First, I freelanced a LOT. In my early 20s, I collected various music bylines at now-defunct websites like Prefix Magazine and Tiny Mix Tapes (RIP). I looooved writing for TMT because its editor Marvin Lin (who also wrote the 33 1/3 book for Radiohead’s Kid A) was just so knowledgable and kind. TMT was in the same league as Pitchfork in the late 2000s but much voicier, weirder, and more obscure. I felt honored to ever have had a byline there.
But my first job-job had nothing to do with music or entertainment. My first REAL journo job was at a small company called Davler Media, which published a series of NY/CT city guides for parents and families. Basically I helped oversee the biweekly Queens Parent magazine, which had calendars of stuff to do around Queens with your kids as well as real reported articles about parenting topics. I had no interest in parenting, but I DID have some city guide / event listings experience. I also really admired my hiring manager, Dawn Roode, who had previously worked for places like Vogue and Vanity Fair. She'd recently become a new mom and had pivoted to the parenting side of magazine journalism. Ultimately, I just wanted to work with her. Entertainment / music journalism was just a hobby at that point in my life. Working at a parenting magazine was how I paid rent.
How did you get it?
As I mentioned above, I'd had some experience already via internships and hourly gigs working on city guides! After college, I took an internship at a company called Flavorpill that published city guides around the US (they were like a younger, hipper Time Out NY). I also did some gig work for my cousin Dan Pulcrano, who still runs the San Jose alt weekly Metro Silicon Valley.
Anyway, I had graduated in 2008 but it took me literally two years to secure a full-time job in journalism. By August 2010, I applied to an Assistant Editor job at Davler Media on a lark (I remember seeing the listing on MediaBistro) not thinking anything would come of it. But lo and behold, Dawn was on the other side of that application, and she and I met for an interview a couple of weeks later. I think Dawn and I just really hit it off. I'm quite sure she vouched for me after I met with the company's CEO, who took an instant DISLIKE to me because I had a tiny stud in my nose and mistook my enthusiasm at finally getting a post-college job for "hubris" (as he put it). *shrugs*
I lasted for about a year at Davler Media. I mostly left because that CEO never stopped being a jerk. But everyone needs a first job, and this one served its purpose, I guess!
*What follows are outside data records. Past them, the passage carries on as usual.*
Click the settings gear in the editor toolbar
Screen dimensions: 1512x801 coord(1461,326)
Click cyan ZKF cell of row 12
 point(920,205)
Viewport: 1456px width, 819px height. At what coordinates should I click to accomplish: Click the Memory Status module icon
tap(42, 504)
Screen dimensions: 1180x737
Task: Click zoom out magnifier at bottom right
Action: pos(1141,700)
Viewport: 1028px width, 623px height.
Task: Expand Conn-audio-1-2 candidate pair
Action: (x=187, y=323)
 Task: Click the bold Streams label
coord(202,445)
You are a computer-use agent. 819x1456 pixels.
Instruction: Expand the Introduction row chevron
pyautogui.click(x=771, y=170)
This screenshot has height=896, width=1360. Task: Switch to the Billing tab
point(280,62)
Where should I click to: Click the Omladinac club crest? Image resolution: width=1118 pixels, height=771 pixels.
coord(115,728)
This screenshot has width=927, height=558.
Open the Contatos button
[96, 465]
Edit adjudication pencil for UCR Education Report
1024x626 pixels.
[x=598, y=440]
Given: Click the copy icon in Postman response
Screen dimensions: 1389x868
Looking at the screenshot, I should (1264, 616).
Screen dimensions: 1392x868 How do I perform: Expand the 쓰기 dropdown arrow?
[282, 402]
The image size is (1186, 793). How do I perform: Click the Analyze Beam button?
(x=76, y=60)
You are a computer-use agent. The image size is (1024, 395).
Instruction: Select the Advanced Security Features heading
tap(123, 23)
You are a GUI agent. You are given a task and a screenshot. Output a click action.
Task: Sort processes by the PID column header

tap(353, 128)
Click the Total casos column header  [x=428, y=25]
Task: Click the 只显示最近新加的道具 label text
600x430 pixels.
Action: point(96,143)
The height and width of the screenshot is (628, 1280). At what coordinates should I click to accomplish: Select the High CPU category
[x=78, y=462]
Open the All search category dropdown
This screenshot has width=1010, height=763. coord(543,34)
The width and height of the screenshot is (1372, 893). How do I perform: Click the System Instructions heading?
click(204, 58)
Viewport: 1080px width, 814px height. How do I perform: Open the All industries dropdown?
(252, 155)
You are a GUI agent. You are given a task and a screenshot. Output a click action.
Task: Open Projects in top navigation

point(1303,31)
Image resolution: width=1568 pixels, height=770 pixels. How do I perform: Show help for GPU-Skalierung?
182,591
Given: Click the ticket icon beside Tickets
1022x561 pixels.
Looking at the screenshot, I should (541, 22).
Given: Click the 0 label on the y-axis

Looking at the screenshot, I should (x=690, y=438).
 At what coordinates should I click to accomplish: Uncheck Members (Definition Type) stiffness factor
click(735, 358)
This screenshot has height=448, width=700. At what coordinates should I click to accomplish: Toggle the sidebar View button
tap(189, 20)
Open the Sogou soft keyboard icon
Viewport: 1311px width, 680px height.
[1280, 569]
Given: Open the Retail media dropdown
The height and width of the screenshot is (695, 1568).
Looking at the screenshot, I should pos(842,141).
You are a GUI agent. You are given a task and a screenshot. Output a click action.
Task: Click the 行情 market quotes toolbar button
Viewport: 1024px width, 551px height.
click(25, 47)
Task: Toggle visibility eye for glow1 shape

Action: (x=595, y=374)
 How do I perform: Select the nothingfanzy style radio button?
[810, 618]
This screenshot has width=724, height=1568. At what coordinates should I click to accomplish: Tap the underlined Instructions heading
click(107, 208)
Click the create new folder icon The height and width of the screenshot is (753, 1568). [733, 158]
What advice do you have for people looking to break into journalism?
I never imagined breaking into journalism would be trickier today than it was in 2008/2009. Back then, in the Great Recession, magazines were shuttering everywhere, budgets were being slashed, staffs were being let go... Sounds like 2023/2024, right?
So, my advice. I think you have to be driven by a force greater than you in order to pursue this. I thought I already lived through the great End Of Journalism panic back in ~2009 or so, but hey, look, here we are, and it's arguably worse, because even applying to available jobs is a racket between AI and ghost listings. In order to break into journalism, you have to be very, very, very sure that you couldn't be happy doing literally anything else. (Trust me, I've tried doing other things, lol.)
Once you know that this is the only thing you could see yourself doing, then I think a little old-fashioned networking never hurt. Like, if you live in LA and there's a local journalist you admire, find a way to get in touch and ask them out for a Zoom coffee. People love talking about themselves, never forget that! But don't blast out like a form letter to a bunch of established writers -- personalize each outreach. Tell them specifically why you admire their work.
And finally, if you do land a job that happens to fall outside of your immediate interests — it doesn't even have to be in journalism; it can be in an adjacent field — realize that life is long, you have time, and there is something valuable to learn (and someone to learn from) anywhere you go.